ESAS NO : 2020/625 Esas
KARAR NO : 2021/28

DAVA : Alacak (Ticari Satımdan Kaynaklanan)
DAVA TARİHİ : 07/06/2016
KARAR TARİHİ : 14/01/2021

Mahkememizde görülmekte olan Alacak (Ticari Satımdan Kaynaklanan) davasının yapılan açık yargılaması sonunda,
GEREĞİ DÜŞÜNÜLDÜ:
İDDİA: Davacı vekili dava dilekçesinde özetle; müvekkili ile davalı şirket —- — poliçe numaralı kasko sigorta————– aracının sigortalandığını, aracın müvekkilinin 16/09/2015 tarihinde ikamet ettiği evin önünde anahtar üzerinde olmayıp park halindeyken çalındığını, müvekkilince aynı gün içerisinde kolluk kuvvetlerine bu durumun bildirildiğini ve araca ait herhangi bir bulguya rastlanılmadığı bilgisinin verildiğini, müvekkilinin aracının sigortalı olması sebebiyle sigorta şirketine gerekli bilgilendirmeyi yaptığını ve ayrıca sigorta tazminat miktarının müvekkiline ödenmesi hususunda başvuruda bulunulduğunu, müvekkilinin yapmış olduğu tüm başvurulara rağmen herhangi bir netice alınmaması üzerine davalı sigorta şirketine Kadıköy —. Noterliğinin——- yevmiye numaralı ihtarnamesinin gönderildiğini, ihtara da cevap verilmemesi üzerine telefonla irtibata geçilen sigorta şirketi yetkilileri tarafından yapılan inceleme ve araştırma neticesinde aracın piyasa araştırmasının yapılmadığı gibi değerinin 35.000,00 TL olduğunu tespit ettiklerini ve daha fazla bir ödemenin yapılmayacağını kendilerine söylediklerini, müvekkilinin aracının piyasa değerlendirilmesi yapıldığında aynı model aracın emsal değerinin 38.000,00 TL ile 48.500,00 TL arasında olmasına rağmen davalı sigorta şirketince belirlenen fiyatın müvekkiline kabul ettirilmeye çalışılması nedeniyle müvekkiline ait ——-plakalı aracın çalınması sebebiyle maddi zararın bilirkişi tarafından tespiti ile, geçen süre zarfında araç kiralamak zorunda kalmış olduğundan ödemek zorunda kaldığı ücretin, alacak miktarının tam ve kesin olarak belirsiz olması nedeniyle şimdilik 15.000,00 TL’nin 16/09/2015 tarihinden itibaren işleyecek ticari temerrüt faizi ile birlikte davalıdan tahsilini talep ve dava etmiştir.

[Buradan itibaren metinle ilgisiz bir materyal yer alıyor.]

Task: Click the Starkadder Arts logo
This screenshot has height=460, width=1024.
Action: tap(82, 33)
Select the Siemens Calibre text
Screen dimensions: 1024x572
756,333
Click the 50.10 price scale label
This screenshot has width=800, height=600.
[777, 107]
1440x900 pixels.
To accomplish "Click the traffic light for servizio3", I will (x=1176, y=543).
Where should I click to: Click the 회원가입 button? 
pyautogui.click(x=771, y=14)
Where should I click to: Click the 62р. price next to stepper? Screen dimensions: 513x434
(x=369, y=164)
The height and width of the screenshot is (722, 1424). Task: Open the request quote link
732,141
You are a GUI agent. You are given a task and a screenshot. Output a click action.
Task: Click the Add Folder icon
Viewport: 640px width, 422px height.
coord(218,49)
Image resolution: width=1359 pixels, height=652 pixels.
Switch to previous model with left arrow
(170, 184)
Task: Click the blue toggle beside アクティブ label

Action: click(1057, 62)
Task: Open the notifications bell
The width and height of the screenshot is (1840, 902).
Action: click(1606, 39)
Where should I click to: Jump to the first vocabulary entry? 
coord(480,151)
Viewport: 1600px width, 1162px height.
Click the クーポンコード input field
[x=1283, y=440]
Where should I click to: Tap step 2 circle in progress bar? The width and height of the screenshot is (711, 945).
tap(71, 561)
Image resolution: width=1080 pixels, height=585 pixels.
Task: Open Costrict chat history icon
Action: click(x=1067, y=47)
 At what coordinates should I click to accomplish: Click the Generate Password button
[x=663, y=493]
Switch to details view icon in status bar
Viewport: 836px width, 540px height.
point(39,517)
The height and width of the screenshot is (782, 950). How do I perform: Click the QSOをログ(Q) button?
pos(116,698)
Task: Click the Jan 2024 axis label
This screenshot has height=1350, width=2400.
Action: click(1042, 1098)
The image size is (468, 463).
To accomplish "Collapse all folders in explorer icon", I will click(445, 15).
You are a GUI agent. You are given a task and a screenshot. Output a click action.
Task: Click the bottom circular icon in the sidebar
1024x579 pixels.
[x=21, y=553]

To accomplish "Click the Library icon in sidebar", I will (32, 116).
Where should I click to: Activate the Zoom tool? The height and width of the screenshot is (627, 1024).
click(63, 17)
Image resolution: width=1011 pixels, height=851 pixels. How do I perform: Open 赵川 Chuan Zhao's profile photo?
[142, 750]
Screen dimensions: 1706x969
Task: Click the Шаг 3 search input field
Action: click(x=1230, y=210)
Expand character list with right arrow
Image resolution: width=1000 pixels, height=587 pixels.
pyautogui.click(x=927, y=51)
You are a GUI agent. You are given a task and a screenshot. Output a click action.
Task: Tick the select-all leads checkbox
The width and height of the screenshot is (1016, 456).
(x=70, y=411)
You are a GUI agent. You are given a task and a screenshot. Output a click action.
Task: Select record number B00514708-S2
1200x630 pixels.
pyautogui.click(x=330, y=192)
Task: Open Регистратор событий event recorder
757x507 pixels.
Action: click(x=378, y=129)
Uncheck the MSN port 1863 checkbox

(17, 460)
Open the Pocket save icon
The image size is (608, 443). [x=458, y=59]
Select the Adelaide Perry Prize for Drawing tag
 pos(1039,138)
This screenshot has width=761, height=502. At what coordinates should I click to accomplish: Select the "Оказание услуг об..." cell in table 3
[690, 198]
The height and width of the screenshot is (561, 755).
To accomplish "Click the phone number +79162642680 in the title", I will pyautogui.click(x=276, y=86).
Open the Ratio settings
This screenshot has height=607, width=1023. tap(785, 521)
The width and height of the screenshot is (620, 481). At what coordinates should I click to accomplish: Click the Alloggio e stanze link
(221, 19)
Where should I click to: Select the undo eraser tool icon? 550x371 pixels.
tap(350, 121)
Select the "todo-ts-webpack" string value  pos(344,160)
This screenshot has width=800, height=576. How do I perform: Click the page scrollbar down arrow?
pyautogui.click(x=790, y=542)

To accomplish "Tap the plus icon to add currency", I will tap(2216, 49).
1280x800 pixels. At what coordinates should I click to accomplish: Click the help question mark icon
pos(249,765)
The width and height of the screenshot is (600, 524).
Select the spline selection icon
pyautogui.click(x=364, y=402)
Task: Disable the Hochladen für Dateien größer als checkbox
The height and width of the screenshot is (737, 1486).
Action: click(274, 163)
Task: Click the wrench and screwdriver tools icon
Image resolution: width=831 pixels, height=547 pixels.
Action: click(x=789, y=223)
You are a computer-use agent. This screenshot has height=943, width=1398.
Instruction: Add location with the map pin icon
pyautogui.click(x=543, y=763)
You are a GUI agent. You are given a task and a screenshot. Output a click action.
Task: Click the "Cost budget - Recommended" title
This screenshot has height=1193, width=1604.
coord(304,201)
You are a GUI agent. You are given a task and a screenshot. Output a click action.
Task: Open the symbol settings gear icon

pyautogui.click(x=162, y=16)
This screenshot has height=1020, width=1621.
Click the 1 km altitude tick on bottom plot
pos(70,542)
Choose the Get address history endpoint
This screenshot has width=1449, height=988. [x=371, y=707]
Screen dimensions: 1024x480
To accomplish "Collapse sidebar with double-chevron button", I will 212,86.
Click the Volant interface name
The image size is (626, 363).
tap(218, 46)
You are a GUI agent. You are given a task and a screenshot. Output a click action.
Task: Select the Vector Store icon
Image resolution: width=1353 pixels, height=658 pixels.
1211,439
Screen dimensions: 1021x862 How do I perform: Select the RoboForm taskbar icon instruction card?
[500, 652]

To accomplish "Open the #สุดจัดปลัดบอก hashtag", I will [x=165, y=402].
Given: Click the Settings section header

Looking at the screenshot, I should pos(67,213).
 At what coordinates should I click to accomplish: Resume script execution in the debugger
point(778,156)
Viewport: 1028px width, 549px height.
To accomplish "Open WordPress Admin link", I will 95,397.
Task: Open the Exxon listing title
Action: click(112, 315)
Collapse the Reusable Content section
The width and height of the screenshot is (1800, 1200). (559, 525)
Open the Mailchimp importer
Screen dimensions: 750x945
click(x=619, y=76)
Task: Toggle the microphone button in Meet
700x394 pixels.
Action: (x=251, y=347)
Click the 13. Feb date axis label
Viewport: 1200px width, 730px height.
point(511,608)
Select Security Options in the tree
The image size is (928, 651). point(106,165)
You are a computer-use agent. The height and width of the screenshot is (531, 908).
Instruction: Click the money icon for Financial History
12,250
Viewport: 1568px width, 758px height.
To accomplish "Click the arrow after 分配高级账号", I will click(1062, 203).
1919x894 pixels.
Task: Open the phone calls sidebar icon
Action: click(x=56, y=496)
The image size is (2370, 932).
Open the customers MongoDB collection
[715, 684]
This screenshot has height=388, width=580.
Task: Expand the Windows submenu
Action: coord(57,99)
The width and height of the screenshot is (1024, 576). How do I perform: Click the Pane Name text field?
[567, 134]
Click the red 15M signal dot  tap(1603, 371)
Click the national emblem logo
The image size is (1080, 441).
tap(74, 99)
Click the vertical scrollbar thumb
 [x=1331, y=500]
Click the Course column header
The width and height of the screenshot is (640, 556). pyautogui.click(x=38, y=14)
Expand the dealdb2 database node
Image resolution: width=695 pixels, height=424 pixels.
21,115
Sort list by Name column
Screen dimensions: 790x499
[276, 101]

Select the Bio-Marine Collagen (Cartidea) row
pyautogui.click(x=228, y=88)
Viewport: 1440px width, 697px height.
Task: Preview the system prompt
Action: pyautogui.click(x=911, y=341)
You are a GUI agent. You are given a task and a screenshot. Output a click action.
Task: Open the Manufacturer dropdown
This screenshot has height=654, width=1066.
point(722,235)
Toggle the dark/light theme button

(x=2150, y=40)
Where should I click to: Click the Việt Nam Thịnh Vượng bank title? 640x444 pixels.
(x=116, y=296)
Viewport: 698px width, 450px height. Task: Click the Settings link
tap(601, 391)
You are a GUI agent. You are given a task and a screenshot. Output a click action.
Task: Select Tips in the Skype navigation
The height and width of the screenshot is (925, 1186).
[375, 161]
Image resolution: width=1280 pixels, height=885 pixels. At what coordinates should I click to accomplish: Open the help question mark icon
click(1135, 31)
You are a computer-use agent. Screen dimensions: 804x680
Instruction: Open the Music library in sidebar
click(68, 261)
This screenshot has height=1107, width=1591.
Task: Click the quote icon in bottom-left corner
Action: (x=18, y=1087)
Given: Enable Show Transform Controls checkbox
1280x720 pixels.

SAVUNMA: Davalı vekili cevap dilekçesinde özetle; avacının belirsiz alacak davası açması hususunun HMK’nın 107 maddesine aykırı olduğunu, davanın öncelikle usulü açıdan reddi gerektiğini, yine davayı kabul anlamına gelmemek üzere yapılan inceleme neticesinde, davacının sigortalı aracı İstanbul Anadolu —–. İcra Müdürlüğünün —— esas sayılı dosyasından 19.000,00 TL bedelle satın aldığını ve piyasa rayiç değerinin 31.000,00 TL olduğunun tespit edildiğini, davacının çalındığı iddia edilen aracıyla ilgili olarak herhangi ceza soruşturması ve ceza davası varsa bunların araştırılması ve dosya sonucunun beklenmesi gerektiğini——– tarafından dava konusu olayla ilgili olarak düzenlenen araştırma raporunda olaya ilişkin ———- kamerasının olmadığının, olay yerine ————-sahibi ile yapılan görüşmelerde, aracın çalındığını polislerden duyduğunu beyan ettiğini, daha önce gelen ekspere davacının böyle bir aracını hiç görmediğini söylediğini, sigortalı —— bulunmadığını, aracın kullanıldığına dair araca ait yakıt fişleri ——ancak verilmediği, aracın—— bulunan———-inşaatında çalışmak için gidip gelinirken kullanıldığının belirtildiği ancak giriş çıkış kaydının istendiği halde verilmediği, davacının olay gününe ait telefon görüşme detaylarının istendiği ancak vermeyeceğinin beyan edildiği hususunun tespit edildiğini, tüm bu hususlar dikkate alındığında dava konusu olayın bir ceza yargılamasına muhtaç olduğu, davacının talep ettiği miktarın oldukça fahiş olduğu yine ———- sayılan hallerde müvekkili olan şirketin araç ikame etme zorunluluğu bulunmadığı ve kira bedeli talebinin poliçe teminat kapsamında olduğu, tüm bu hususlar dikkate alınarak davanın reddi yönünde karar verilmesini talep ettiği anlaşılmıştır.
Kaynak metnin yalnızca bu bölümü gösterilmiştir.